Within this article, we come bearing some rather-unfortunate news when it comes to the future of Lodge 49. Or, to be specific, there is no future for the series … at least at AMC.
Today, the network officially canceled the quirky Wyatt Russell-led series after just two seasons on the air. It’s an unfortunate reveal, but we also can’t say that it is entirely unexpected. The second season of the show struggled to average a 0.1 rating in the 18-49 demographic and posted under 200,000 weekly live viewers. It was down in both measures more than 50% versus the comparable numbers in season 1. Were there a number of people watching after the fact? Certainly, but Lodge 49 is a show that deserved so much more. It was funny, creative, beautifully-shot, and it captured life in Long Beach in a wonderful way. While it’s only a brief distance from Los Angeles, the series is effective in painting it as though it is a completely different world. In a lot of ways, it very much is.
In a statement, here is some of what the network had to say about the subject:
“We are so proud to have had Lodge 49 on our air … This wonderful show gave audiences fresh and unforgettable characters in a world that did not exist anywhere else on television. Thanks to the stellar cast, including Wyatt Russell, Sonya Cassidy and Brent Jennings, and to our partners in this unique labor of love, [creator] Jim Gavin, [showrunner] Peter Ocko and [executive producer] Paul Giamatti, for two remarkable seasons that initiated the world into The Ancient and Benevolent Order of the Lynx.”
Is there a chance at a season 3 somewhere else?

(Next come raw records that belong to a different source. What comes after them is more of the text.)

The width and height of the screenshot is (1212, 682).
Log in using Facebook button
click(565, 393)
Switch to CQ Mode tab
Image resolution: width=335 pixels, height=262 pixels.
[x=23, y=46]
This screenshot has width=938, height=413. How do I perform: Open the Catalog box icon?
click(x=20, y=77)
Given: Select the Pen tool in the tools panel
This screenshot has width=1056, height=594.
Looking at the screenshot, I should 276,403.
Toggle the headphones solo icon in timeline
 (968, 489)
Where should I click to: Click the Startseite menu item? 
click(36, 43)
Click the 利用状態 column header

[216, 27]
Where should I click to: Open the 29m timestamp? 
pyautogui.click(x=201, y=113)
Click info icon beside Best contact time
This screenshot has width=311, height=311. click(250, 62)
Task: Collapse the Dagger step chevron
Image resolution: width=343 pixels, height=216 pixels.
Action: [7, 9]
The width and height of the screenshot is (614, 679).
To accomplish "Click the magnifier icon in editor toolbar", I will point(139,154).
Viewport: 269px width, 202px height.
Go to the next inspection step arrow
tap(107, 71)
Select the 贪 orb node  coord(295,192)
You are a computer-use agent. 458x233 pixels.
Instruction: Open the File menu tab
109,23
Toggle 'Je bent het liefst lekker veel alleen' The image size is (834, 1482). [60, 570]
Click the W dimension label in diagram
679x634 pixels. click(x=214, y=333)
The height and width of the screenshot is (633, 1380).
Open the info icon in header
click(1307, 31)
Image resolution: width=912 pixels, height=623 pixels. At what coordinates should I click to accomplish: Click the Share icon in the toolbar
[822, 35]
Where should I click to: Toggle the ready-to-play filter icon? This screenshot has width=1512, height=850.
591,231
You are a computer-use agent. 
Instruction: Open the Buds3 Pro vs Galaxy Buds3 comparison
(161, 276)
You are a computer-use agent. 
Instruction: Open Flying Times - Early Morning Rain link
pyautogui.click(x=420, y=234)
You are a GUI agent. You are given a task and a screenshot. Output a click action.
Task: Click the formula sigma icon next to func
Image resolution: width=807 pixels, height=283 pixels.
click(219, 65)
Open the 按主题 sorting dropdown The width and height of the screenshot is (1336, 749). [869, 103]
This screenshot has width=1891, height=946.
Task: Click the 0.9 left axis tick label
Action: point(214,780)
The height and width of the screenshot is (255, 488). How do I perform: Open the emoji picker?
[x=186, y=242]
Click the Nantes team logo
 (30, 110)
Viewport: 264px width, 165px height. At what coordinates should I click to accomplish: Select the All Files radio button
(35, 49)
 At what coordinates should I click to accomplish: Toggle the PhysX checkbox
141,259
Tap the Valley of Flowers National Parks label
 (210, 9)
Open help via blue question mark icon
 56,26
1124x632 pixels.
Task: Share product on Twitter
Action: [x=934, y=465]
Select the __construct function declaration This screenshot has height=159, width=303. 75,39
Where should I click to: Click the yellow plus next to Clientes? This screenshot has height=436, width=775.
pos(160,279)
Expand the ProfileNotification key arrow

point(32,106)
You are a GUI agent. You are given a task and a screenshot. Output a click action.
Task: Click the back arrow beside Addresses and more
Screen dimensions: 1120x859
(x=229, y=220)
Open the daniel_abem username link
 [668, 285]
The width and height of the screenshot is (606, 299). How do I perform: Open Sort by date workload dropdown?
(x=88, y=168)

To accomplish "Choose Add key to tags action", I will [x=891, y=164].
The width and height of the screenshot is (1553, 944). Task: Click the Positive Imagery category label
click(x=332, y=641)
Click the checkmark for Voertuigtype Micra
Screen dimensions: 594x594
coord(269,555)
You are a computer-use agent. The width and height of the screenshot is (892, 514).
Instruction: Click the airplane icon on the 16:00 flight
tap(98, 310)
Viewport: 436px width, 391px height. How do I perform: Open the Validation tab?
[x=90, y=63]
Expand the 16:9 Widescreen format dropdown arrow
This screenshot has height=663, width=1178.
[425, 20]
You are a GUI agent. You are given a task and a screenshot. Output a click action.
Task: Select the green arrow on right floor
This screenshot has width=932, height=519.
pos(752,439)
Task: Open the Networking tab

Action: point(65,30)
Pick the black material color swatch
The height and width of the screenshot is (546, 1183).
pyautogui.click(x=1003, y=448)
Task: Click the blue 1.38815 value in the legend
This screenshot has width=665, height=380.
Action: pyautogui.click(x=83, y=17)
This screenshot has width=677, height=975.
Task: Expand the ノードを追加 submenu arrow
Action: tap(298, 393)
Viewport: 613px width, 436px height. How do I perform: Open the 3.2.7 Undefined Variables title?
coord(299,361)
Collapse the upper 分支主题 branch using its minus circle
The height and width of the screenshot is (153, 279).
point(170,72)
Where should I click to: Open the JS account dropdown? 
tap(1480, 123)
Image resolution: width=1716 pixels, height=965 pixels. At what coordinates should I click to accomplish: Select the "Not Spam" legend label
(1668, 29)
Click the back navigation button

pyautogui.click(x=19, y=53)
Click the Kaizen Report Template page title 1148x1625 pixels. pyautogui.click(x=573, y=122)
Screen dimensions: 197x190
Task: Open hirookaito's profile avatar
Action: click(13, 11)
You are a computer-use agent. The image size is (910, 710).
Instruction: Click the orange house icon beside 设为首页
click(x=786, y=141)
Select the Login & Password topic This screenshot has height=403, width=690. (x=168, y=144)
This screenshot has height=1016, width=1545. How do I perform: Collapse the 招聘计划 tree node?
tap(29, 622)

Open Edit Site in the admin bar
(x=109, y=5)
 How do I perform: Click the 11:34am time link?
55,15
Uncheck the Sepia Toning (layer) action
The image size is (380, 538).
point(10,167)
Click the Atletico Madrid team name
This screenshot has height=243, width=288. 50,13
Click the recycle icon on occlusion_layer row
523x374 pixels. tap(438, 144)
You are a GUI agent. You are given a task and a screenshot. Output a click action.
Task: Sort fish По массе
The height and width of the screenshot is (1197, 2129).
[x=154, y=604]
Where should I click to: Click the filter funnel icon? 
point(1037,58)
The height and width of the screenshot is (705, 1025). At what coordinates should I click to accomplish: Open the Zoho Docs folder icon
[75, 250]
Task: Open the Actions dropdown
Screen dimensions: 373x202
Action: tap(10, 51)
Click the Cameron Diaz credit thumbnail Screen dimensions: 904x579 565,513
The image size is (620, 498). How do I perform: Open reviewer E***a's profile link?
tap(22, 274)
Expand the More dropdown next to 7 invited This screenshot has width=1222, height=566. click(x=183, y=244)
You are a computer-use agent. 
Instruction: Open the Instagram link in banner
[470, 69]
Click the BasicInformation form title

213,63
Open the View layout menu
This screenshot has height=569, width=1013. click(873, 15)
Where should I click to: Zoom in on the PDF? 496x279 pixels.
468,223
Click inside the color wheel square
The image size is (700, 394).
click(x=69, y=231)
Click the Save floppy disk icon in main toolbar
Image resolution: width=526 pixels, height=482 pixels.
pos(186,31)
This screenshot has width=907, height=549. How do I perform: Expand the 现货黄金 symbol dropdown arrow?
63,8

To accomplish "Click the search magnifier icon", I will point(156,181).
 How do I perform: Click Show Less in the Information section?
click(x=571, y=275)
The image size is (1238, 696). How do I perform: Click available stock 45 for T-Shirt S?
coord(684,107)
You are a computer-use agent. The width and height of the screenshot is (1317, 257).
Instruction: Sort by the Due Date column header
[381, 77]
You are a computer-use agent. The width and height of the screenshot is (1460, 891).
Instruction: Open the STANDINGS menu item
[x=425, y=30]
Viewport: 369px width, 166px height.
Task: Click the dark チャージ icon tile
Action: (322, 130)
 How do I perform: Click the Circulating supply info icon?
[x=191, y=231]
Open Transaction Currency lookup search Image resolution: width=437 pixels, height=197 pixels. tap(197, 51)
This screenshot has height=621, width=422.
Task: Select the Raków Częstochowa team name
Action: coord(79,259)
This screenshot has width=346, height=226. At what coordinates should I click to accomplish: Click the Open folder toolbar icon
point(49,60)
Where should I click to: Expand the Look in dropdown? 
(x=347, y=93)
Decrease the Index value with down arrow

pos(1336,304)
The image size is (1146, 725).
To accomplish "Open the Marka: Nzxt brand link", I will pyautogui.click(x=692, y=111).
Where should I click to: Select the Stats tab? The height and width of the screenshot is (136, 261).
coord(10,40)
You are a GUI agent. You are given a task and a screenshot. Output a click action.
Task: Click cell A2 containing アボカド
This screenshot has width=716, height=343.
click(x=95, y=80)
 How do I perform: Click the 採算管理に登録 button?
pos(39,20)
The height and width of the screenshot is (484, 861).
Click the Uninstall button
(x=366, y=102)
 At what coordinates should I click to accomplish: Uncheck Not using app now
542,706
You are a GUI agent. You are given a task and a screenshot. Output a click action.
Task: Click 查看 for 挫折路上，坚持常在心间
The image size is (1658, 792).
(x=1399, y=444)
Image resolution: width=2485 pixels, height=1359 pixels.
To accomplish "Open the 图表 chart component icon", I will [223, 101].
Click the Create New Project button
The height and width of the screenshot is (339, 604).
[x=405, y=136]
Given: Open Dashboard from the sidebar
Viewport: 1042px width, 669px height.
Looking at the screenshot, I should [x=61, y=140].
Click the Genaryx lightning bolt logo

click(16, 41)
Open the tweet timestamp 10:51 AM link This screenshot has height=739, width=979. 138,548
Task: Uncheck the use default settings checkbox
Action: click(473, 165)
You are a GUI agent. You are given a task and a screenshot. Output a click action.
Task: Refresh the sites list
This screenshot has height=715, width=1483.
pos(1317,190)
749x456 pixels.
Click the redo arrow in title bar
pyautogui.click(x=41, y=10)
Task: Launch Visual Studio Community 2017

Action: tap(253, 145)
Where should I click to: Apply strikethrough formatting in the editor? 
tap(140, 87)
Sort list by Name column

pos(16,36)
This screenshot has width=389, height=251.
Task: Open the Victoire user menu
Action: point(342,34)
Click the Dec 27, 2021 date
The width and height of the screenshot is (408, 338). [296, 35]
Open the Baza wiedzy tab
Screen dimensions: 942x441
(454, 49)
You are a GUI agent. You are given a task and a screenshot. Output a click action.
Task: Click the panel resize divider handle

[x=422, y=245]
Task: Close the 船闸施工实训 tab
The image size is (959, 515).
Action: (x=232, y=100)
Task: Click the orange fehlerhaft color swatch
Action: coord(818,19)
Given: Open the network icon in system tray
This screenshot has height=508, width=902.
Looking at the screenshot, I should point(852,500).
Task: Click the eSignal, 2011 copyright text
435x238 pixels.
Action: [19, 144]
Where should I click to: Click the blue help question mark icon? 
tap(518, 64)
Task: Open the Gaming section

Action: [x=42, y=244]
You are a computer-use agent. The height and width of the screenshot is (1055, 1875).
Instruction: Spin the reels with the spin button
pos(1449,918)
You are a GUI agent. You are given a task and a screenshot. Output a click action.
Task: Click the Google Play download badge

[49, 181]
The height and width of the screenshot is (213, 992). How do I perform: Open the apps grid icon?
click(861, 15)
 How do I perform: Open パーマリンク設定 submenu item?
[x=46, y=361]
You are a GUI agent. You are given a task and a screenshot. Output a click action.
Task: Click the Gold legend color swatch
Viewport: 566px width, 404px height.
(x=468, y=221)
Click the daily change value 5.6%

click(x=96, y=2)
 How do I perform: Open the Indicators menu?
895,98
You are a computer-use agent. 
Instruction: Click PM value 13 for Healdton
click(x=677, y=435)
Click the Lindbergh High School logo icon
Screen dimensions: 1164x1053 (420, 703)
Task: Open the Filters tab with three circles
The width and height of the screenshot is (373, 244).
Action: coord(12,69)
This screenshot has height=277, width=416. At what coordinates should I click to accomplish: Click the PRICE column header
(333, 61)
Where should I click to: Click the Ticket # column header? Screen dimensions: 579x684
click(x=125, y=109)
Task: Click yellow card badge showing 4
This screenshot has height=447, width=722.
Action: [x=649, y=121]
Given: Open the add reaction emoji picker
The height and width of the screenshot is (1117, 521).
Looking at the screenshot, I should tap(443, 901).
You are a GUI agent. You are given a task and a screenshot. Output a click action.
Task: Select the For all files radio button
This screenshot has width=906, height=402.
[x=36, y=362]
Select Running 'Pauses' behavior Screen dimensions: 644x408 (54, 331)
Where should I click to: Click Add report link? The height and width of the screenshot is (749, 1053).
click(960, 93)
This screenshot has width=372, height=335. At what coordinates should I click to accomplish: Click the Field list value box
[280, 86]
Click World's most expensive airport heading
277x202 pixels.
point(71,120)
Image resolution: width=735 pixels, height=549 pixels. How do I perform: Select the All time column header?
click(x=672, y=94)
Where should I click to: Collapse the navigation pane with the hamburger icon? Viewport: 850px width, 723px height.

Within the modern-day climate of shows and networks, you never want to say never when it comes to this sort of thing. Yet, at the same time it’s hard to have a supreme amount of confidence in a series that struggled to maintain a consistent live audience in season 2. A streaming service may be a better choice, but it feels almost like Lodge 49 is one of those shows viewers will demand more of three or four years from now when people start to discover it. It’s just one of those inevitable casualties of an era of television where there are a number of things happening all at once.